Pelaku Begal Payudara di Bintaro Putus Sekolah Sejak SD

Samsudhuha Wildansyah - detikNews
Senin, 12 Agu 2019 13:17 WIB
Kasat Reskrim Polres Tangsel AKP Muharam Wibisono (Samsuduha Wildansyah/detikcom)
Tangerang Selatan - Polisi telah meminta informasi dari keluarga terkait AM, pelaku begal payudara di Bintaro Sektor 9 Pondok Aren, Tangerang Selatan. Hal ini dilakukan untuk pendalaman profil AM.

"Di antara keluarga kalau saya lihat itu memang anak yang susah diatur," kata Kasat Reskrim Polres Tangsel AKP Muharam Wibisono kepada wartawan di Polda Metro Jaya, Jakarta, Senin (12/8/2019).

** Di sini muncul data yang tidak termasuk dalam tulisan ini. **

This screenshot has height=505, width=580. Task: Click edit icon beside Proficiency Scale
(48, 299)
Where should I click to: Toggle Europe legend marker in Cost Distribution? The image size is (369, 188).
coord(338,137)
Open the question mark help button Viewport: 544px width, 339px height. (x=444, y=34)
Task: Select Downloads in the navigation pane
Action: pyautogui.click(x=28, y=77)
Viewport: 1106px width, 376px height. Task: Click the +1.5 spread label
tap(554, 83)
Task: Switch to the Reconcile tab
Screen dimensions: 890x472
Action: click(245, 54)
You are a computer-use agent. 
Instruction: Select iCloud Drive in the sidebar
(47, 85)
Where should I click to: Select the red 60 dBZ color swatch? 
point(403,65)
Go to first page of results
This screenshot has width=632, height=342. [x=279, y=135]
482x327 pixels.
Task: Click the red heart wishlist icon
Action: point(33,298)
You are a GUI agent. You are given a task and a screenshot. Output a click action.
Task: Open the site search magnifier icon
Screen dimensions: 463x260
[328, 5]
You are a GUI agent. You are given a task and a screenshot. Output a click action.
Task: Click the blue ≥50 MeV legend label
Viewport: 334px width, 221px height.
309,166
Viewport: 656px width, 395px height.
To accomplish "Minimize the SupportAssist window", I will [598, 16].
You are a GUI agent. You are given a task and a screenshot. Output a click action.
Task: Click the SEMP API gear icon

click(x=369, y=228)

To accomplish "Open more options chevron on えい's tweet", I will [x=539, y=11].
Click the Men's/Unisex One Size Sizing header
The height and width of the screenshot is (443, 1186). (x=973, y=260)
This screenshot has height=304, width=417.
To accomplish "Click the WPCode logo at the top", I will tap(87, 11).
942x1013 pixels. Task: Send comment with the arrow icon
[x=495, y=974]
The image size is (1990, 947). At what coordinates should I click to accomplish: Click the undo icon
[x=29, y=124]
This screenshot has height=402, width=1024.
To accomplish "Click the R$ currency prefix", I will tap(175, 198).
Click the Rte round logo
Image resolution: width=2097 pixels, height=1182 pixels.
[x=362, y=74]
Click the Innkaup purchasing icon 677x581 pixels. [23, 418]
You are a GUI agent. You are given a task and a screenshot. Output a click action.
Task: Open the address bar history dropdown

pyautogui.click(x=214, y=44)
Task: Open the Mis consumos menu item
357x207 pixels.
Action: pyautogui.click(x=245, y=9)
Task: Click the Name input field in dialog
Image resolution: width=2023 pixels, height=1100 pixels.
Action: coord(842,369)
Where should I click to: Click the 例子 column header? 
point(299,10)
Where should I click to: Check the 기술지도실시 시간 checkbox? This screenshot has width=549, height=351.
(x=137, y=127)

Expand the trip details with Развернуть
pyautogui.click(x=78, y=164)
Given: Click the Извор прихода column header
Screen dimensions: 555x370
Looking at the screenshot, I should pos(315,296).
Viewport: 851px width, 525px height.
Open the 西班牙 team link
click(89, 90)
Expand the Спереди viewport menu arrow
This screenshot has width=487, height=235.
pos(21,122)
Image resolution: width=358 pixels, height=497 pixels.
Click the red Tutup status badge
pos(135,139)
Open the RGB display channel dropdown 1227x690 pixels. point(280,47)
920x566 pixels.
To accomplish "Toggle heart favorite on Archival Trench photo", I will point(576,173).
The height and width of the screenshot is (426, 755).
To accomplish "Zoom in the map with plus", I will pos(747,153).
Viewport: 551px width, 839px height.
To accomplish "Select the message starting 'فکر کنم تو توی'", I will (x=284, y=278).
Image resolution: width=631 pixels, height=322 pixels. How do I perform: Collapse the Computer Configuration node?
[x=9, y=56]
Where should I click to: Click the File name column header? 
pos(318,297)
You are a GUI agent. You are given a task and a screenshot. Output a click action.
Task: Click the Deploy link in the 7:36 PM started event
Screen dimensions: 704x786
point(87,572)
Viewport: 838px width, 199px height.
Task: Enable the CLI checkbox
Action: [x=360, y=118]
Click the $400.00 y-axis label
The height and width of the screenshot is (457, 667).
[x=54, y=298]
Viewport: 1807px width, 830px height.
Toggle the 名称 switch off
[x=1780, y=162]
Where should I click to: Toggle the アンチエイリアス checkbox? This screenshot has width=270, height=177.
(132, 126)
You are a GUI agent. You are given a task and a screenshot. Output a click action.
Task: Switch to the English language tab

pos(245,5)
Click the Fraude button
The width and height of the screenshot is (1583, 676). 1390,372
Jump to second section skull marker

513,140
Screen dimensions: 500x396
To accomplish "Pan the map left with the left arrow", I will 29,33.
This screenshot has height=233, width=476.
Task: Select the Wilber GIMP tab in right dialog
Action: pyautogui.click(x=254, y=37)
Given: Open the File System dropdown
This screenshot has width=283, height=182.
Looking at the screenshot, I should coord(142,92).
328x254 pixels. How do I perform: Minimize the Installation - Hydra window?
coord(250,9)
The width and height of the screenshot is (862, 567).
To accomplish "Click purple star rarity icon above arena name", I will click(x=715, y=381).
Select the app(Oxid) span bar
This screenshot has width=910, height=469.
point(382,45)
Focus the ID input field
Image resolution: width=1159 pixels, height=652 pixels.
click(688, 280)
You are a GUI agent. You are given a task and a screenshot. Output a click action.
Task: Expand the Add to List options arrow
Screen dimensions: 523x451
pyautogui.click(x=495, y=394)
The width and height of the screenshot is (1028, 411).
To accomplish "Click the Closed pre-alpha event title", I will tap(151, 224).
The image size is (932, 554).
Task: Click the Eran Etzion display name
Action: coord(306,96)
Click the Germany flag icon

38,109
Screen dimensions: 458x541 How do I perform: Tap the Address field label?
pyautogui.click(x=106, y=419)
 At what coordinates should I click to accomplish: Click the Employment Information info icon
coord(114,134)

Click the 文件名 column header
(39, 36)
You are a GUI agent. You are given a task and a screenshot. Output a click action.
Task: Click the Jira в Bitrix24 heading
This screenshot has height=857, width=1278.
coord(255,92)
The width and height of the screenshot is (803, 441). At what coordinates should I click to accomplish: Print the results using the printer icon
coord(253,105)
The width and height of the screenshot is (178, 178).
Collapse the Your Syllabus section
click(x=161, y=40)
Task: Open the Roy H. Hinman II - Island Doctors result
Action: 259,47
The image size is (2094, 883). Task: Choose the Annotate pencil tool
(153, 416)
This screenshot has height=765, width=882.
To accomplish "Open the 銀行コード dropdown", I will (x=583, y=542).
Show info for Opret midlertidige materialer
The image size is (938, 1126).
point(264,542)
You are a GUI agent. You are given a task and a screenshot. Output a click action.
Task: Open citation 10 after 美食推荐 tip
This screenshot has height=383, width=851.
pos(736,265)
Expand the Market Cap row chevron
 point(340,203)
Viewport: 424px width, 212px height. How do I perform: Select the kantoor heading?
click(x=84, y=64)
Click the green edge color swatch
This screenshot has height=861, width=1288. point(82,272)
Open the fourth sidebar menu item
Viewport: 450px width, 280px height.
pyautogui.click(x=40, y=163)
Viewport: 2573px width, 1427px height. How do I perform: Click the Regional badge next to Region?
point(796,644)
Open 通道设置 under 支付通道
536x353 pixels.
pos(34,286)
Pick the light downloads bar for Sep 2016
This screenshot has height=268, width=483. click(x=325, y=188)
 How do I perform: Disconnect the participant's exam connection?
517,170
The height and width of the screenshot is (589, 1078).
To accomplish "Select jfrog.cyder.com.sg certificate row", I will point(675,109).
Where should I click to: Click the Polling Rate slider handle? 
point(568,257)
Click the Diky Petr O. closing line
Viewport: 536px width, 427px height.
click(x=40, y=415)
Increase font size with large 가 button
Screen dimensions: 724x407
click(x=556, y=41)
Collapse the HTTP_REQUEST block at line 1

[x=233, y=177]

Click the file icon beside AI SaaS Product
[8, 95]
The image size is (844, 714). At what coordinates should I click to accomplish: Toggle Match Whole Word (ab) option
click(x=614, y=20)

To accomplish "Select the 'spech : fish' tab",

AM sendiri putus sekolah sejak di tingkat sekolah dasar. AM bahkan kurang bisa membaca dan menulis.

"Pelaku ini kan memang buta baca huruf dan tulis, sejak kelas III SD informasi dari keluarga sudah putus sekolah dan memang kelakuannya sulit diatur sama keluarga," jelas Muharam.


Kesehariannya, ia menjadi pengatur lalu lintas atau 'Pak Ogah' di lokasi kejadian, Jalan Jenderal Sudirman, Bintaro Sektor 9, Pondok Aren, Tangsel.

"Infonya seperti itu (pak Ogah). Nggak ada pekerjaan lain," cetusnya.

Meski begitu, AM belum memiliki catatan buruk di kepolisian, selain kasus dugaan pelecehan seksual yang saat ini menjeratnya. AM masih diburu polisi karena diduga kabur seusai kejadian itu.

"Makanya kita maksimalkan pencarian di sekitar," katanya.

Polisi masih terus menggali informasi dari saksi-saksi. Termasuk teman-teman pelaku.

"Mungkin kita akan gali lagi dari teman-teman, yang mungkin kita anggap perlu dalami lagi keterangannya," tandasnya.